(What to produce): Every line with the string "computer" should be copied from the data.

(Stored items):
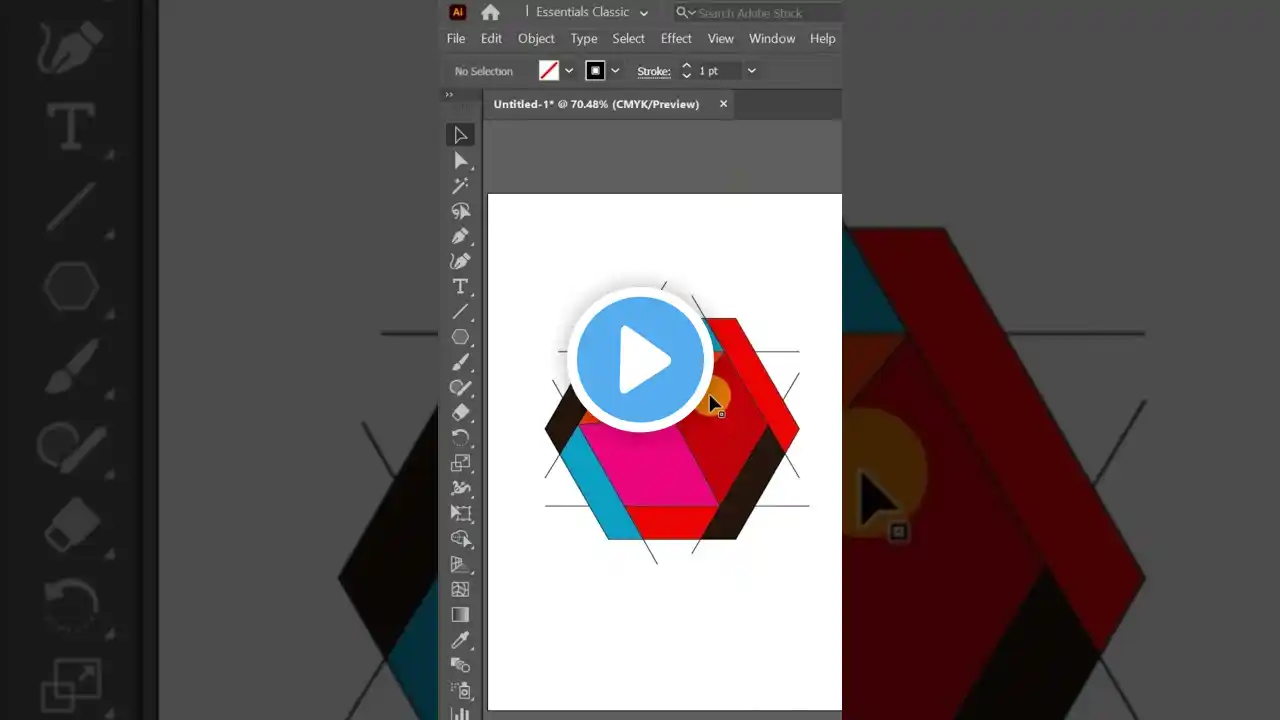Click the black stroke color swatch
Screen dimensions: 1280x720
click(596, 71)
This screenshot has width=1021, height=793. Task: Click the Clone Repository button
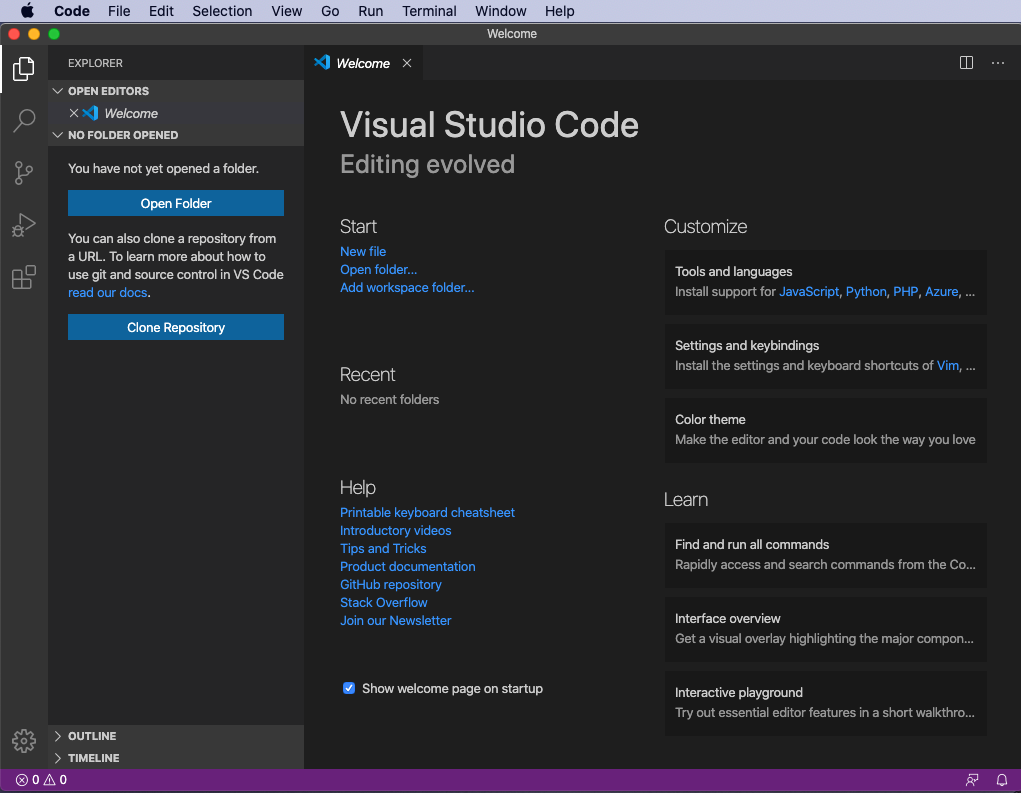pos(176,327)
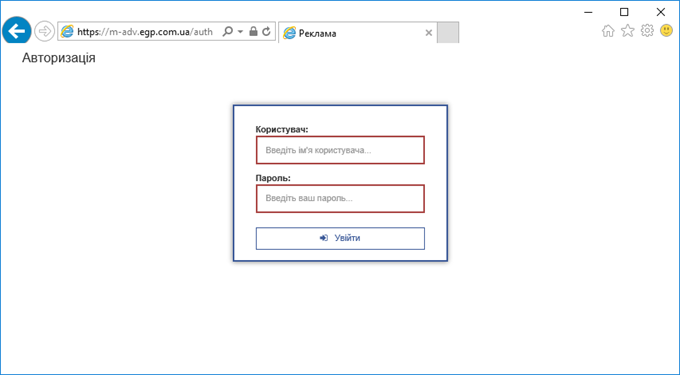Screen dimensions: 680x375
Task: View the lock security report icon
Action: [x=254, y=31]
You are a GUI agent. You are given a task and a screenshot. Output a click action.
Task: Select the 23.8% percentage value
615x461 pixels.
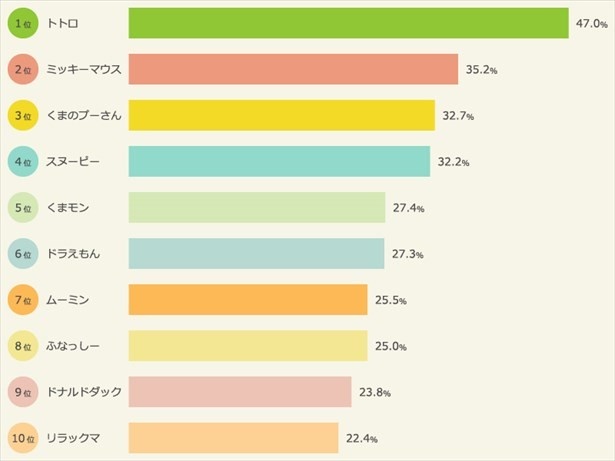[x=374, y=392]
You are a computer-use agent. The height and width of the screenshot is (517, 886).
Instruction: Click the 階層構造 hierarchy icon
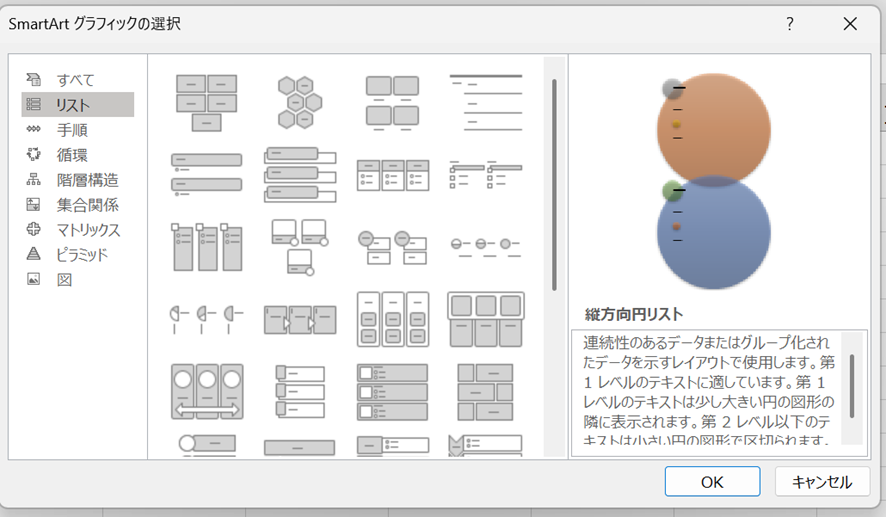34,180
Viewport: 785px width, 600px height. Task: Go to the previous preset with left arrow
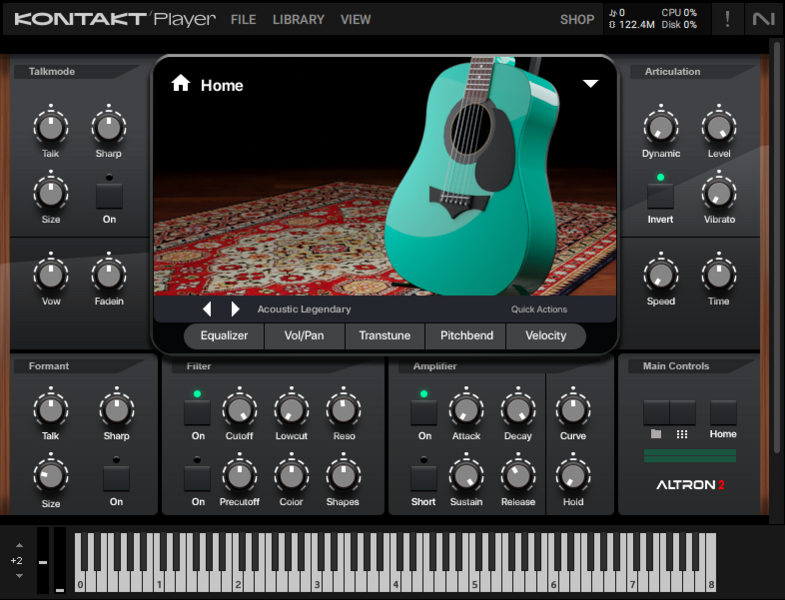point(207,309)
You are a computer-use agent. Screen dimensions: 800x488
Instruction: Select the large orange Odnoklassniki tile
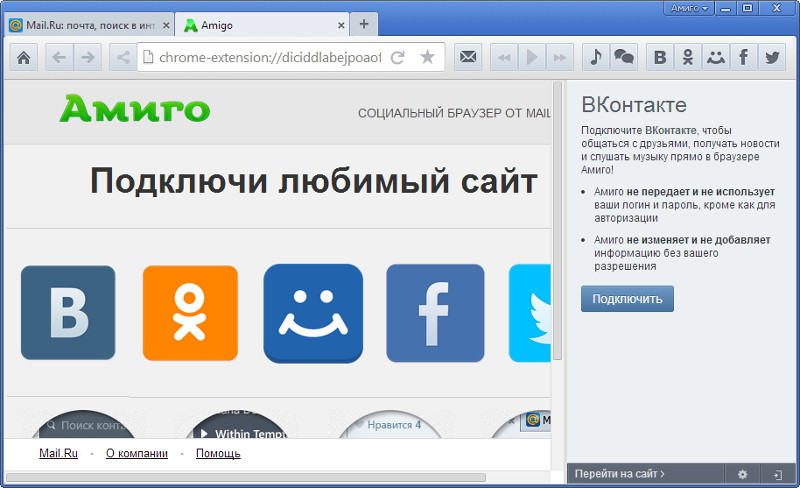(190, 313)
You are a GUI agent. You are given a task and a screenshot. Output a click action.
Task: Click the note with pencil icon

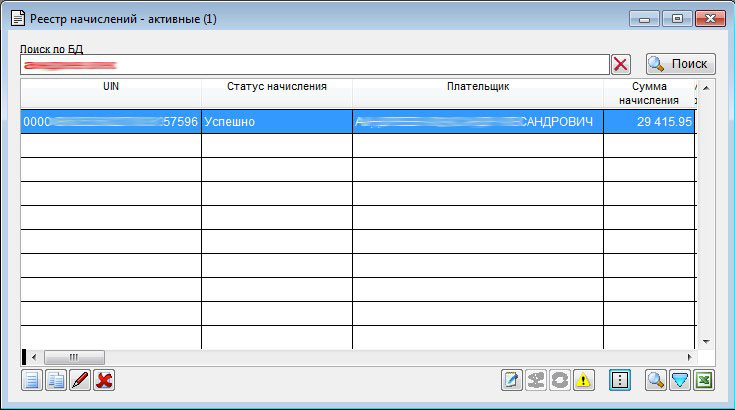pos(513,380)
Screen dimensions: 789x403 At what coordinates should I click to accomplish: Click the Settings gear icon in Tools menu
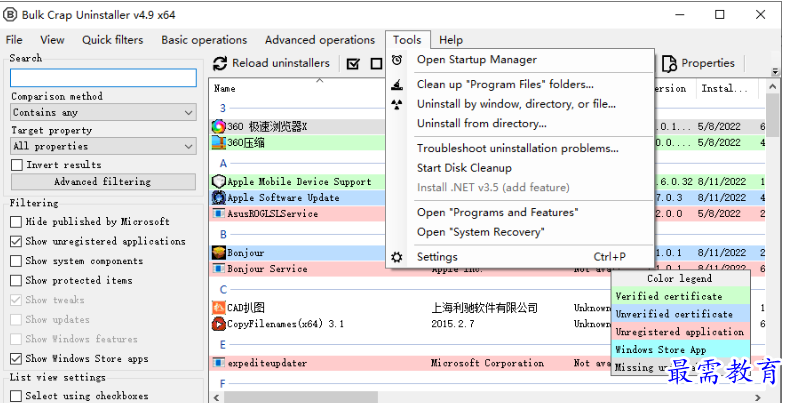397,257
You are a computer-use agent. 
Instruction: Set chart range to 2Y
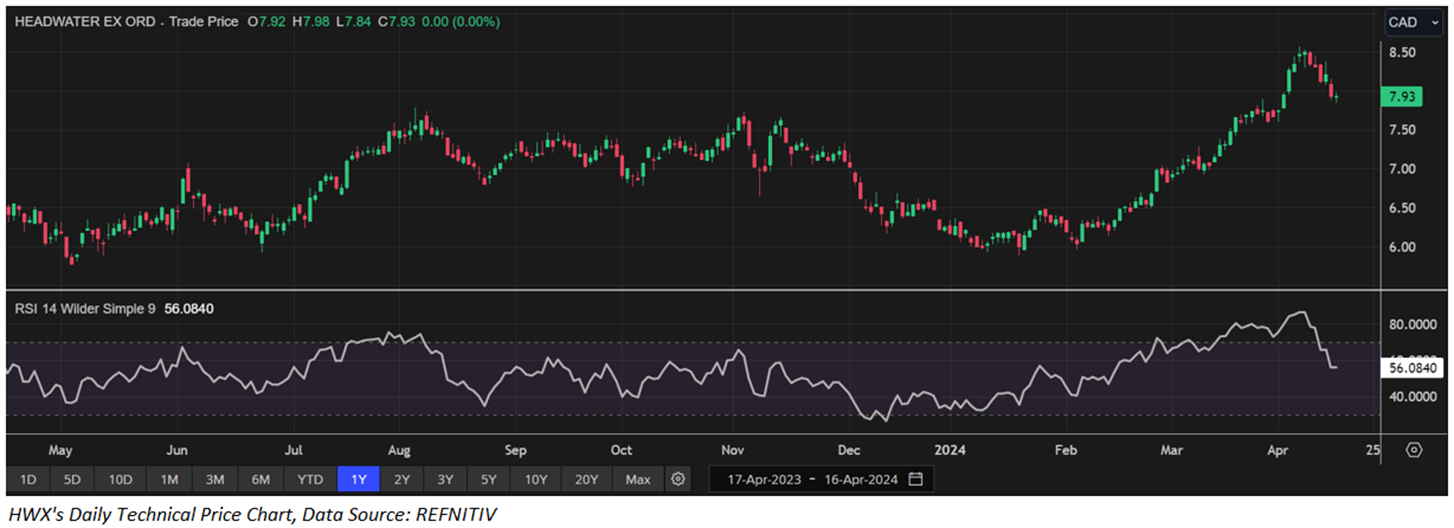402,479
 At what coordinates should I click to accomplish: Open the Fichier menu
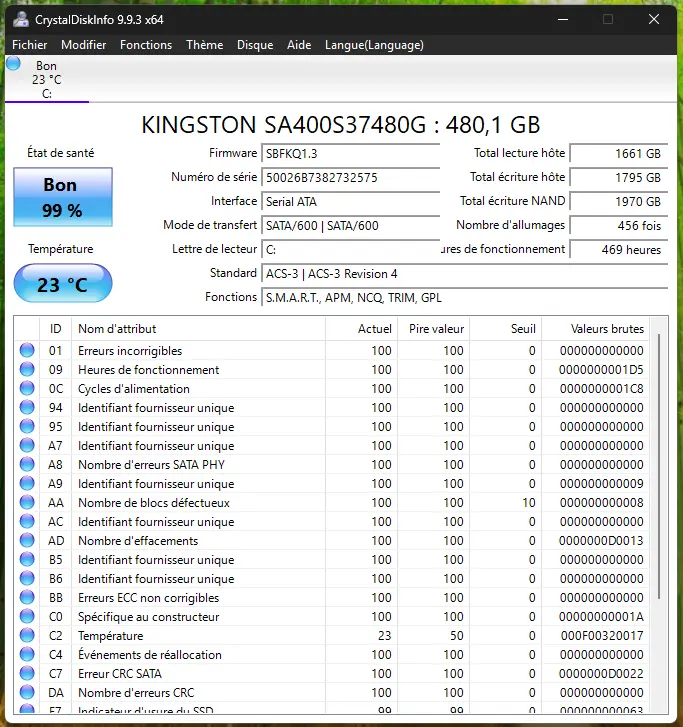click(30, 45)
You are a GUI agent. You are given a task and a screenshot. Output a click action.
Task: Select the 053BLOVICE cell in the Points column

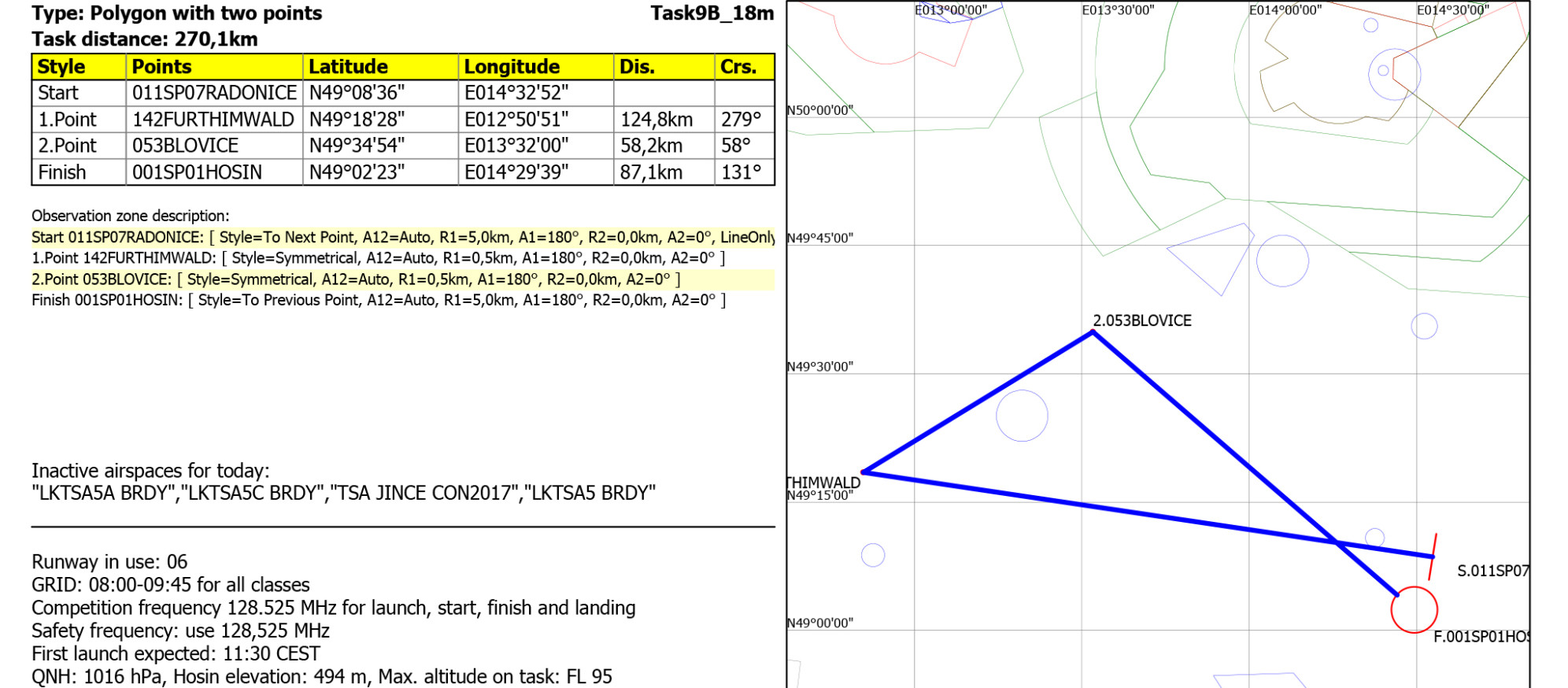point(185,146)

(Answer to this problem):
You are a computer-use agent. The height and width of the screenshot is (517, 886).
You are a computer-use agent. Screen dimensions: 800x488
You are a computer-use agent. 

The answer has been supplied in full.